- [STATED TASK]:
Please answer these questions about the news report below:
1. According to the police officer, how many people did the attackers kill at the market?
2. How many assailants did the Xinhua news agency say were killed?
3. In which town was the market that was attacked?

** start of SOURCE EXTRACT **

Wednesday, May 23, 2012
Deadly attack on market in China's Xinjiang: police
This file photo shows a group of security forces on patrol in northwest China's Xinjiang region, in 2011. A group of axe-wielding men attacked a market in the volatile Xinjiang region, home to the mainly Muslim Uighur minority, leaving at least 12 people dead, police and state media said
Map locating Yecheng in China's Xinjiang region where at least 12 people were killed in a riot on Tuesday
Wednesday, February 29, 2012
AFP News
A group of axe-wielding men attacked a market in the volatile Xinjiang region of northwest China, home to the mainly Muslim Uighur minority, leaving at least 12 people dead, police and state media said.
The motive behind the attack late on Tuesday was not immediately clear, although Xinjiang has suffered repeated outbreaks of ethnic unrest in recent years that the government has routinely blamed on separatists and terrorists.
Around a dozen Uighurs attacked the market in the remote town of Yecheng, killing 10 people, a police officer told AFP by telephone.
Police then shot five of the attackers dead, he said.
The state Xinhua news agency put the number of assailants killed at two, and said the men were armed with knives.
Calls to local government offices went unanswered.

** end of SOURCE EXTRACT **
** start of COLLECTED DATA **

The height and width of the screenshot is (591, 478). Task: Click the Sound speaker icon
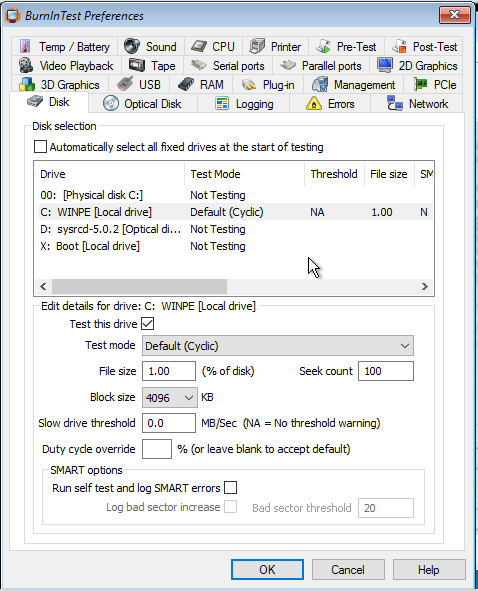coord(132,46)
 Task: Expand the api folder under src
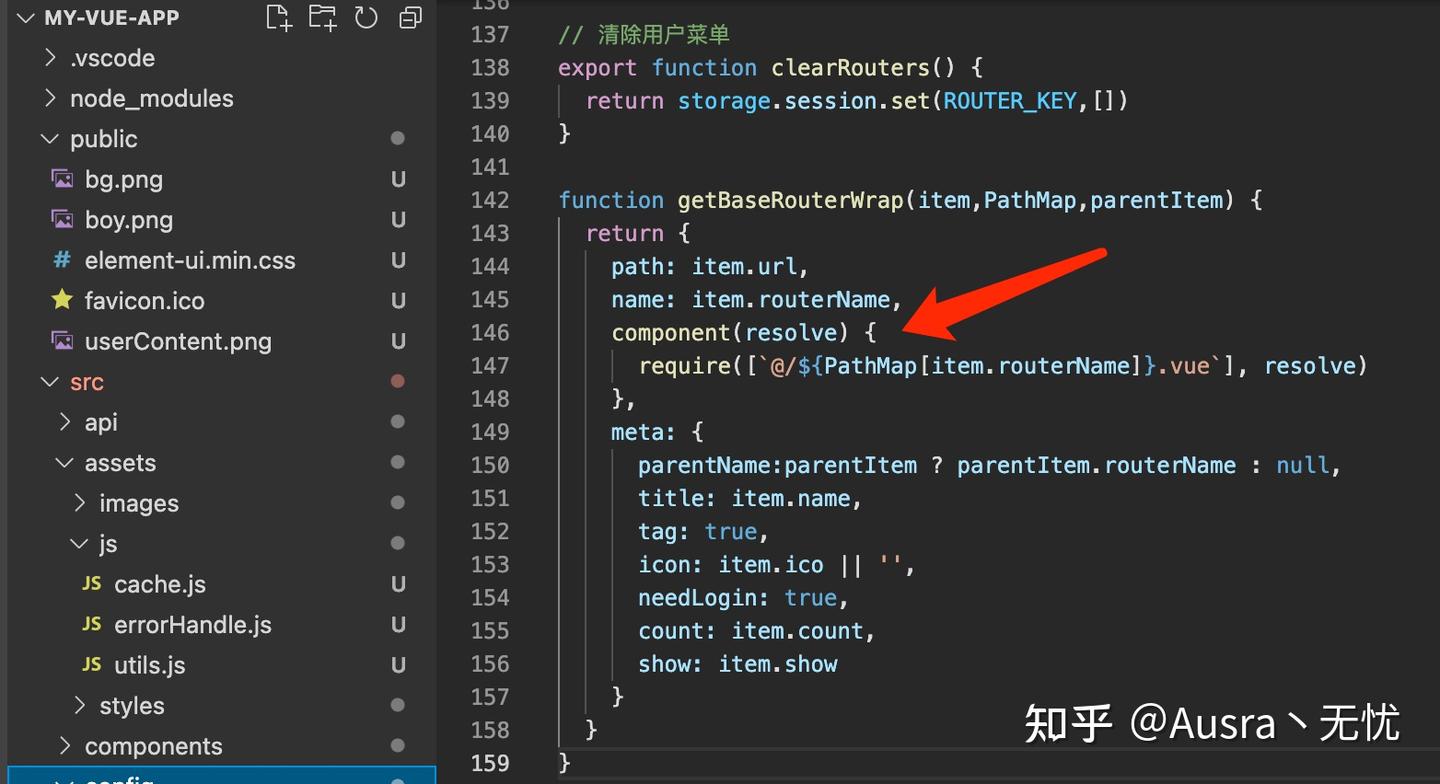point(101,421)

** end of COLLECTED DATA **

- [RESULT OF THE TASK]:
1. 10
2. Two
3. Yecheng